Tasks to complete -
1. Reproduce the part of the blog excerpt on dating that opens with the words containing "-When you and" and closes with "your life with.".
2. For each statement below, state whether it agrees with the blog excerpt on dating, answering yes or no and quoting the deciding words of the excerpt: (a) The author says that a person who dates is not a Christian. (b) The first step listed under God's way is to be the right person. (c) In the pattern of romantic movies described, the boy and girl stay apart at the end.

:: Source extract ::

Before I really begin, I would like to preface this blog by saying this: I have many Christian friends that date and I am not at all implying in this blog that "you are not a Christian if you date." If you chose to give your heart to God, you are saved because Jesus Christ chose to take the fall for you and cover all your sins with his blood on the cross. So just know that this blog is not meant to question your salvation. I do not have the authority nor the right to do such a thing; there is only One who is qualified to do that. This is simply a "wake-up call" to an issue that I see with many Christians [especially the youth].
I would also like to say that I'm aware of the fact that I could make the most logical, God-driven, thought out blog about this issue and some of you [not ALL, but some], already have your mind made up and have thoughts going through your mind right now such as, "OF COURSE dating's not a sin! Dating's never a sin unless you have sex or go 'too far'." Now, sexual purity is a wonderful thing to maintain until marriage, and we are certainly lovingly told by our Heavenly Father to do so...but it's not the only kind of purity we are told to maintain.

First, let's look at a quick overview of the typical pattern of American dating:
-Find who you feel is the "right" person.
-When you and the other person know that you have mutual feelings, start dating.
-When the feelings end, break up.
VS.
God's way:
-Be the right person.
-While enjoying your gift of singleness and using it to serve God, wait for Him to reveal the person He has already hand-picked for you the spend the rest of your life with.
-After He has revealed that person, through a significant amount of time getting to know them as a person [NOT as a date] and through tons of prayer & input from family and close friends, become engaged [and eventually get married, of course].

At a glance, God's way may seem like a longer and more tedious process.
"But what about all the 'romance' and 'excitement'?! Doesn't that all get taken away when you don't date and just stay with the same person the rest of your life? Wouldn't that be boring?!"
Those are three questions I get a lot, and every time I get one or all of them, it just reminds me even more about  how American culture has brainwashed a lot of us in ways we don't even realize. Take it from our 'romantic' movies; what usually happens?
-Boy meets girl.
-Boy separates from girl for awhile.
-Boy and girl get back together again.
Of course, because it's a movie, they usually end up back together in the end. But even when that type of thing does happen in real life, look what it took to get them to that point! If they had both taken God's way in the first place, they would never have had to learn that they were meant for each other the hard way. If this is what you call 'romance' and excitement'..I sure don't want any part of it.

I talked earlier in this blog about sexual purity not being the only kind of purity we are to maintain. What I meant by that is this: God tells us that we are to keep purity of the body, mind, and heart. I'm not even going to write anything more about purity of the body, because that one is pretty self-explanatory and I'm sure most of you, like myself, have heard about it a million times on Sunday morning at church. What I would like to focus on, which escapes most youth groups and churches these days, is true purity of the heart and mind.

PURITY OF THE HEART & MIND:

Do not rebuke an older man harshly, but exhort him as if he were your father. Treat younger men as brothers, older women as mothers, and younger women as sisters, with absolute purity.

:::
:: Listing ::

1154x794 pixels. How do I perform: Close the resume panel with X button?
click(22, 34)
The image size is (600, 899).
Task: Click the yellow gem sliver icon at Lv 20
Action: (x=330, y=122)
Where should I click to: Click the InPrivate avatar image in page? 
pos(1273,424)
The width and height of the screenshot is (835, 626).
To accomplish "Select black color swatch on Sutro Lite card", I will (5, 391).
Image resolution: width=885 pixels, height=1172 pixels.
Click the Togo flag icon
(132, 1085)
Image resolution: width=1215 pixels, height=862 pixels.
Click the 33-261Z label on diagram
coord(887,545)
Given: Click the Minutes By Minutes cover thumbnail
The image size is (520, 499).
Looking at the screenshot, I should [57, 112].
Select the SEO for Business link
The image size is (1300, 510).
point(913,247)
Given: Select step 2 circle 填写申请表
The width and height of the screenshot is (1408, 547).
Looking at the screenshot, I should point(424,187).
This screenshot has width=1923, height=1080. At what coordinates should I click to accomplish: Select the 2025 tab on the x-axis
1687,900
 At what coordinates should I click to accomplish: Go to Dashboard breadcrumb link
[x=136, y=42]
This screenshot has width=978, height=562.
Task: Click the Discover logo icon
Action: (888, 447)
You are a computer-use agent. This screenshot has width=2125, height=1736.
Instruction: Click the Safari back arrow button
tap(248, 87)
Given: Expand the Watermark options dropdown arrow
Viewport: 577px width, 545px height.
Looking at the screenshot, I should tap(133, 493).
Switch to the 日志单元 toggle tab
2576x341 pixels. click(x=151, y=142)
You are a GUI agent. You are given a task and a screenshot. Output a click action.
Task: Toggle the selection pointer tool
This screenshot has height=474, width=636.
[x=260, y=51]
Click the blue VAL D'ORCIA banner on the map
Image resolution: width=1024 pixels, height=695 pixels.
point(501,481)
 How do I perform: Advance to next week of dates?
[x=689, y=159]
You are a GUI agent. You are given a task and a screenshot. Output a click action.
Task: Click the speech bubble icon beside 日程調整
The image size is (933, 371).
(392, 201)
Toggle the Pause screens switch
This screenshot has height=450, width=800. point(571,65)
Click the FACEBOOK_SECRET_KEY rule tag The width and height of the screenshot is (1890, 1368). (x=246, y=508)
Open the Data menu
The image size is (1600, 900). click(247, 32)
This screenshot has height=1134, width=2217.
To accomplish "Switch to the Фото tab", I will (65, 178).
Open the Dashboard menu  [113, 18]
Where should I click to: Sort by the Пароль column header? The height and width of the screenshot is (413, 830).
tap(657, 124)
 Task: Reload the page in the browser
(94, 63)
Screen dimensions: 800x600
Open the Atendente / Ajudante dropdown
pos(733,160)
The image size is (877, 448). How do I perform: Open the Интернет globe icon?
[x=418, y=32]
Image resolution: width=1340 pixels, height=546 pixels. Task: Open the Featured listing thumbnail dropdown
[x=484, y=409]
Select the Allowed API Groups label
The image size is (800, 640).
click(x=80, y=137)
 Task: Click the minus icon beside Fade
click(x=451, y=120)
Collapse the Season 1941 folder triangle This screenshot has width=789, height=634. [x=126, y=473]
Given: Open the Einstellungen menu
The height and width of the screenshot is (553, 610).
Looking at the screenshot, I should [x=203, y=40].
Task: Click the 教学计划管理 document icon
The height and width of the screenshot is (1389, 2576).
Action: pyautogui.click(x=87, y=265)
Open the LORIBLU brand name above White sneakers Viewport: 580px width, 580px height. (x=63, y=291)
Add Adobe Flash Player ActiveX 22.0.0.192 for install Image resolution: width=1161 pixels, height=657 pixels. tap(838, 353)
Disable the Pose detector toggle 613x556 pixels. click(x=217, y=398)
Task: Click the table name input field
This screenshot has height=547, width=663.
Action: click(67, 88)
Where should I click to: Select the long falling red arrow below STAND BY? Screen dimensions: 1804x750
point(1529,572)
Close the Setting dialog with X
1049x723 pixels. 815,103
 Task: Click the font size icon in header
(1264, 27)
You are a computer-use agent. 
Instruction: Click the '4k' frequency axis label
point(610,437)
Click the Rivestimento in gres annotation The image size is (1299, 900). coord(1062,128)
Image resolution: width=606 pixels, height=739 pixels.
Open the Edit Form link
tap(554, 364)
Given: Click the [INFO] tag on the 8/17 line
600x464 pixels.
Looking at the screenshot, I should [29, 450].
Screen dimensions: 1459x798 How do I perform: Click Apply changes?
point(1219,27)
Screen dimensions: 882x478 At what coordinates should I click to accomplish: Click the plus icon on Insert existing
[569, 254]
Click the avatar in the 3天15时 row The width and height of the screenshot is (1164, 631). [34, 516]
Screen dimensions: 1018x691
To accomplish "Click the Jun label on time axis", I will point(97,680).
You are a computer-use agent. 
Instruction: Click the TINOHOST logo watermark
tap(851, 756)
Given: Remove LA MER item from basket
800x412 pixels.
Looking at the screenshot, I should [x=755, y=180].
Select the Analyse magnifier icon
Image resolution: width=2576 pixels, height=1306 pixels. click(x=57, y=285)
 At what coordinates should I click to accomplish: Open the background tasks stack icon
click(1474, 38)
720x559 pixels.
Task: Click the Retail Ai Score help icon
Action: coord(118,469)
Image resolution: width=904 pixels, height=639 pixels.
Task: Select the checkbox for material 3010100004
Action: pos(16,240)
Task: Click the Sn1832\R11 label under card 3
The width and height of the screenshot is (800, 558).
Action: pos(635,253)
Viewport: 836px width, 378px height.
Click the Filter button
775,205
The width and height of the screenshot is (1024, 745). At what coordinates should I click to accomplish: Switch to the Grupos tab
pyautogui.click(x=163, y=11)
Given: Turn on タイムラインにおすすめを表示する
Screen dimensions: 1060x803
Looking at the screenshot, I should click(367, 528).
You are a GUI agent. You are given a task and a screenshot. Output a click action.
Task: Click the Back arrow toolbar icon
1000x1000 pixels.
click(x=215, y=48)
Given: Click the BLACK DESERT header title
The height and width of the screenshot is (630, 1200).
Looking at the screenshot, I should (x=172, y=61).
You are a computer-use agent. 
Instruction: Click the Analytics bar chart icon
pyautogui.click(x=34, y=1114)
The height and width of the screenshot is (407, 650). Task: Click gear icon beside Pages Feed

:::

In response -
1.
-When you and the other person know that you have mutual feelings, start dating.
-When the feelings end, break up.
VS.
God's way:
-Be the right person.
-While enjoying your gift of singleness and using it to serve God, wait for Him to reveal the person He has already hand-picked for you the spend the rest of your life with.

2.
(a) No: "I am not at all implying in this blog that "you are not a Christian if you date.""
(b) Yes: "-Be the right person."
(c) No: "-Boy and girl get back together again."